Your objective — Every record here needs to be retyped exactly.

*** Data for review ***

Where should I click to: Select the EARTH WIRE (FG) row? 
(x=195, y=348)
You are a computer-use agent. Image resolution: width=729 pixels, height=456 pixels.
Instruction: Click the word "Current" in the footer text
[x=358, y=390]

*** End of Data for review ***

Answer to this exercise —
Where should I click to: Select the EARTH WIRE (FG) row? 
(x=195, y=348)
You are a computer-use agent. Image resolution: width=729 pixels, height=456 pixels.
Instruction: Click the word "Current" in the footer text
[x=358, y=390]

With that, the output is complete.